Material supplied:
----------------------------------------

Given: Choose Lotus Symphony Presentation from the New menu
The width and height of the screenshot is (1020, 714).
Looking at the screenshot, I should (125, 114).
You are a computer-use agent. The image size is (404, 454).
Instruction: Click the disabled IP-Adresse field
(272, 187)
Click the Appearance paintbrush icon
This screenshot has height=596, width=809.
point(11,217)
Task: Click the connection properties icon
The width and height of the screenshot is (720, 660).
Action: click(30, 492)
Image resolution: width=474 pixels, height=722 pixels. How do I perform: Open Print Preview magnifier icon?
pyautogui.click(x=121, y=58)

----------------------------------------

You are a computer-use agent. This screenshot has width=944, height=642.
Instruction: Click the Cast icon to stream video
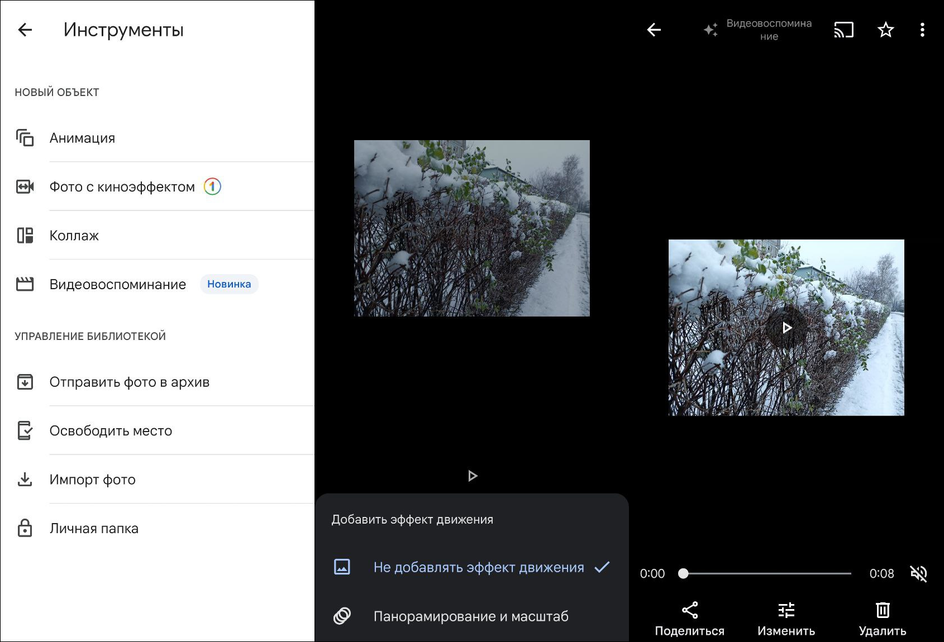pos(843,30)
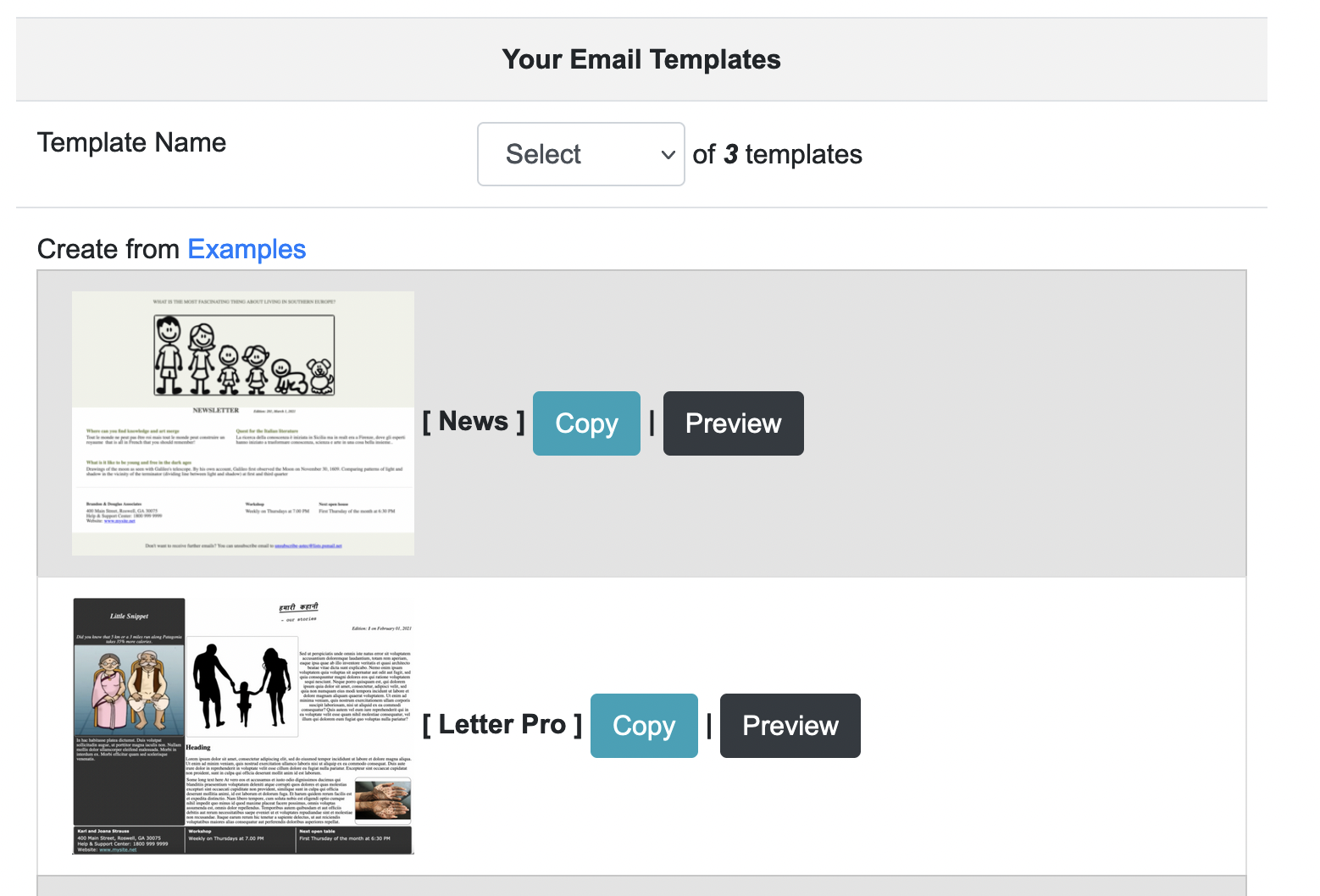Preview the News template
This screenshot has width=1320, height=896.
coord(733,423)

----------------------------------------

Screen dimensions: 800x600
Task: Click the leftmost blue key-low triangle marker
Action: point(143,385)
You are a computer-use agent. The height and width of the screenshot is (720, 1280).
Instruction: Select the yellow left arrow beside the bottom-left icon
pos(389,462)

----------------------------------------

Requirement: Return, word for word, the lines of the data above from the line with "Given: Choose Lotus" through the line with "Task: Click the connection properties icon", inclusive.

Response to the task:
Given: Choose Lotus Symphony Presentation from the New menu
The width and height of the screenshot is (1020, 714).
Looking at the screenshot, I should (125, 114).
You are a computer-use agent. The image size is (404, 454).
Instruction: Click the disabled IP-Adresse field
(272, 187)
Click the Appearance paintbrush icon
This screenshot has height=596, width=809.
point(11,217)
Task: Click the connection properties icon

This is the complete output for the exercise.